André Poupart, professeur honoraire à la Faculté de droit, a pris sa retraite en 1997. Cependant, loin de chômer, il a depuis embrassé une seconde carrière, celle d’étudiant en histoire du droit musulman et de conseiller constitutionnel en Irak.

La filière irakienne s’est véritablement ouverte pour M. Poupart en 2001, lorsque l’Institut kurde de Paris l’invite au Kurdistan afin qu’il y donne des conférences sur le fédéralisme, l’organisation professionnelle du barreau et la réforme du Code civil. À ce moment, non seulement le professeur de droit possède une solide connaissance du droit civil et du droit constitutionnel, mais ses études récentes en droit musulman lui ont apporté une perspective culturelle et historique de l’Irak qui s’avérera précieuse.

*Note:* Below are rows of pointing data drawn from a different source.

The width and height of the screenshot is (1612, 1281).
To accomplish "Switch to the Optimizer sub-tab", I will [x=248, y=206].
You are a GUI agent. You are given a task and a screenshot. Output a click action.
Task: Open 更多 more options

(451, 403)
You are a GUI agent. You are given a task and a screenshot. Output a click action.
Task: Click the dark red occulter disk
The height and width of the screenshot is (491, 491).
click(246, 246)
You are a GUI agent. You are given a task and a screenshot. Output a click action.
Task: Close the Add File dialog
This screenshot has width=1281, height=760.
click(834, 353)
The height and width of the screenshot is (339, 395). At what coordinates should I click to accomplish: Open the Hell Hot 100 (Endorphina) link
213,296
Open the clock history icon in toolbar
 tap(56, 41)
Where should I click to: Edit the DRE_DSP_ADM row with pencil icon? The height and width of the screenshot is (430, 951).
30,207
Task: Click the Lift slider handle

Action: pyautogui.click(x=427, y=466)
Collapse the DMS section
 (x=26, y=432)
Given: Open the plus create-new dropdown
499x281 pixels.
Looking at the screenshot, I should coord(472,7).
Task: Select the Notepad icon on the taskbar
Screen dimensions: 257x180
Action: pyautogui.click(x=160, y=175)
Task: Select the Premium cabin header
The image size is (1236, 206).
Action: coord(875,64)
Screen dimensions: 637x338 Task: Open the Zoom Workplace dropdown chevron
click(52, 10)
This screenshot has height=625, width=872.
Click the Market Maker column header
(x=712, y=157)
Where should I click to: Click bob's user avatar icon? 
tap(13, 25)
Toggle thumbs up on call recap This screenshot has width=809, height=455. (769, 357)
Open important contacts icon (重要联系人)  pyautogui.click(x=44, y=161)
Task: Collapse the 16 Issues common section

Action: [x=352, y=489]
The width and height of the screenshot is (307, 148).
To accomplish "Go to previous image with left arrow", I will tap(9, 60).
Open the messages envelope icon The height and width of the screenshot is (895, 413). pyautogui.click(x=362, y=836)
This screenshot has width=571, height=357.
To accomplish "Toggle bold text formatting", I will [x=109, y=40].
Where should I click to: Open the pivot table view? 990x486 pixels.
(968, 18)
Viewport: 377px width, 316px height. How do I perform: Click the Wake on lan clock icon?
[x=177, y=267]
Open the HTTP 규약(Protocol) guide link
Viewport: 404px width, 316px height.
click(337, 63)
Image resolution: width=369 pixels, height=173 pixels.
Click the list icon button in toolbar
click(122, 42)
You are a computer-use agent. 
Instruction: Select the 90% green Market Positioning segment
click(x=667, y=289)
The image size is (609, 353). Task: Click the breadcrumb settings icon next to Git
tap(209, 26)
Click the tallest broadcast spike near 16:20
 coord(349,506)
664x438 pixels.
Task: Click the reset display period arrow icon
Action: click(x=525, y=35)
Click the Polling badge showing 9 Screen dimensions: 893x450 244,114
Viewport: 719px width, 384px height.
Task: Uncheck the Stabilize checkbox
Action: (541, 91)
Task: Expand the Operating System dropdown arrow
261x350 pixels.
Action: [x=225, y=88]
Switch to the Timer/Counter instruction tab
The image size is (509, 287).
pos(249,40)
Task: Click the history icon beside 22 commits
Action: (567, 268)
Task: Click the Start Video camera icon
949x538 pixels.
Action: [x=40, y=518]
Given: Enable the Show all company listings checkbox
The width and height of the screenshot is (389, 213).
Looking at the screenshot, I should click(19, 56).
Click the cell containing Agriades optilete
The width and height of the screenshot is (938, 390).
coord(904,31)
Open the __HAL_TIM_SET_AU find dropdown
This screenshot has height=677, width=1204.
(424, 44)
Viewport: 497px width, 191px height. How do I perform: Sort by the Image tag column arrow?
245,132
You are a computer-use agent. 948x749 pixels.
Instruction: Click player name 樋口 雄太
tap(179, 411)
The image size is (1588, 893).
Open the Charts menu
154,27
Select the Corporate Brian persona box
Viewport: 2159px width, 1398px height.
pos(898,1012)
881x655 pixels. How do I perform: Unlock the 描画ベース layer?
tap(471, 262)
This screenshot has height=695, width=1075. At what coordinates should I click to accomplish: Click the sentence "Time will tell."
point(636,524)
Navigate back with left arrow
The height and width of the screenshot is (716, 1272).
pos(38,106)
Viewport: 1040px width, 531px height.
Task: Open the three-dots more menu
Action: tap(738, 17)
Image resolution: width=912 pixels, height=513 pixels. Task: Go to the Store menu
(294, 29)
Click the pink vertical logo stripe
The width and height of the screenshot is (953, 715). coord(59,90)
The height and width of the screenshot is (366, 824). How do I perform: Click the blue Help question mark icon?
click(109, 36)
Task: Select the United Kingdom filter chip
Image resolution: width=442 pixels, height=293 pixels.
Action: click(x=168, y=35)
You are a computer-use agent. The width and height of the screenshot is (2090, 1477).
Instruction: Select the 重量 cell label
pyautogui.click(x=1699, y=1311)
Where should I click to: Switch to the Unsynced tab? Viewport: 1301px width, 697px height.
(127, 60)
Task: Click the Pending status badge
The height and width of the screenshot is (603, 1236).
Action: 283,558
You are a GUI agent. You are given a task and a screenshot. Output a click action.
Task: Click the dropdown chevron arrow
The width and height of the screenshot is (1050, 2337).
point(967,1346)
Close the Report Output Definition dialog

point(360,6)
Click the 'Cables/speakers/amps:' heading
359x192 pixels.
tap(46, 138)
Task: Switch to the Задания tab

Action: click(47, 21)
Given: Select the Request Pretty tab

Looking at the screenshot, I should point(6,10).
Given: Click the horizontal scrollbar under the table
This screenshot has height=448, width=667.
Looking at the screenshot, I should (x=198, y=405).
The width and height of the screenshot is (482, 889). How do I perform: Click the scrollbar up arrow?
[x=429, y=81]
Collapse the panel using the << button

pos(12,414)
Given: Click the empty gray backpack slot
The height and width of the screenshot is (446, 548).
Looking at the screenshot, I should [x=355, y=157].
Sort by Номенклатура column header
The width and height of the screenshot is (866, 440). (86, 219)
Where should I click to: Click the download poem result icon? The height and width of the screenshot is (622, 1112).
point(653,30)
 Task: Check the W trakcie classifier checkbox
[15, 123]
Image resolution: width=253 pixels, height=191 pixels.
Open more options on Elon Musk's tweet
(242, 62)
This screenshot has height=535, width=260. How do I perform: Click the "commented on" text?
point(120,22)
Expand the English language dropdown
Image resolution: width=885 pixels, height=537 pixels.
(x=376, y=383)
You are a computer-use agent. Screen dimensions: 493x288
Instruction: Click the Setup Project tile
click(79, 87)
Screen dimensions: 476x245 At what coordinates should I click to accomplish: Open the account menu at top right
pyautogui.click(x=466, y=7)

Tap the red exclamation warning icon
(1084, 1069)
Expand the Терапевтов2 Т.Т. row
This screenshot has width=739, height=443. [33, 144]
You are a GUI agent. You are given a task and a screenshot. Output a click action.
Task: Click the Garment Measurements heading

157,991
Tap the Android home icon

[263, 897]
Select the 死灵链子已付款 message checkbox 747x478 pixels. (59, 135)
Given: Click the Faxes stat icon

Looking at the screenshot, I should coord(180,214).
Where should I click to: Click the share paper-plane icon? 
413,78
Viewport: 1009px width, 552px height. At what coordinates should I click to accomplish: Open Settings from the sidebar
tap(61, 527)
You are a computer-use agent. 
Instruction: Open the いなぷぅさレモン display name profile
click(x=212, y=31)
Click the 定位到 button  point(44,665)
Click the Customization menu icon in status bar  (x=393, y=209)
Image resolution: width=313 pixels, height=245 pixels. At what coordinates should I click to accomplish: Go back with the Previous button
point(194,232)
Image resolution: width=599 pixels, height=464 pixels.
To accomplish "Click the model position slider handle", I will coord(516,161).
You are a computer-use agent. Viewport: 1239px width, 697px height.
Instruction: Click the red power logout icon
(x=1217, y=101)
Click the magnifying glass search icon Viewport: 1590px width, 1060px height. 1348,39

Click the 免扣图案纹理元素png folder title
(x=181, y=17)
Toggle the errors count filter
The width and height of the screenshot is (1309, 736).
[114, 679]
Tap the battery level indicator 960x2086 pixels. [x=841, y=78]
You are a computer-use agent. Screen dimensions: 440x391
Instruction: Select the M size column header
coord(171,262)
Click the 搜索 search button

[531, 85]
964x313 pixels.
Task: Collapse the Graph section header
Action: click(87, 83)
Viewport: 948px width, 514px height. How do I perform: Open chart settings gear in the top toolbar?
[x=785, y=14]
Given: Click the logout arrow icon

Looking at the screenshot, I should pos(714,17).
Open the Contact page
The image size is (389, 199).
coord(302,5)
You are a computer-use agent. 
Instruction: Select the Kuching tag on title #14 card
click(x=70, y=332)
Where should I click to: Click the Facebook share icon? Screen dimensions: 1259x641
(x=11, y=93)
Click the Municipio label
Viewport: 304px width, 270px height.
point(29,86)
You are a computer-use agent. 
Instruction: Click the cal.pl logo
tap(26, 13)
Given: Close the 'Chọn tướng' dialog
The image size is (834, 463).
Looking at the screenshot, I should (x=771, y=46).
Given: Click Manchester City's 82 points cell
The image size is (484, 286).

Lorsqu’il met les pieds au Kurdistan, il découvre un pays relativement moderne et une classe politique avide d’apprendre ce qui se fait ailleurs. Depuis la fin de la guerre du Golfe, en 1991, les Kurdes bénéficient d’une relative autonomie qui leur a permis d’élire une assemblée nationale, de relancer leurs universités, de reloger les habitants des 4000 villages détruits pendant l’opération d’extermination Anfal à la fin des années 80 et de rétablir la sécurité sur leur territoire, dans le nord irakien.

«La société kurde est aujourd’hui une société moderne, qui a admirablement su tirer parti de l’autonomie acquise en 1991», relate le professeur Poupart, qui se rappelle aussi les canons des chars d’assaut postés agressivement aux frontières du Kurdistan, comme si Saddam Hussein rappelait aux Kurdes la fragilité de leur statut.

De haut en bas : Un père et son fils visitent le tombeau de Barzani, "père" des Kurdes. - Au loin, l’Irak puis, plus proche de nous, la Syrie. - Entre les deux, le Tigre. - M. Poupart en compagnie de sa femme, Anne Legaré, reçus par Massoud Barzani, président du Kurdistan d’Irak. - Quatre femmes kurdes - Les camions-citernes remplis de pétrole brut attendent à la frontière turque. La Turquie ouvrant ses frontières de manière capricieuse, il n’est pas rare de voir les camions alignés sur plus de 25 km.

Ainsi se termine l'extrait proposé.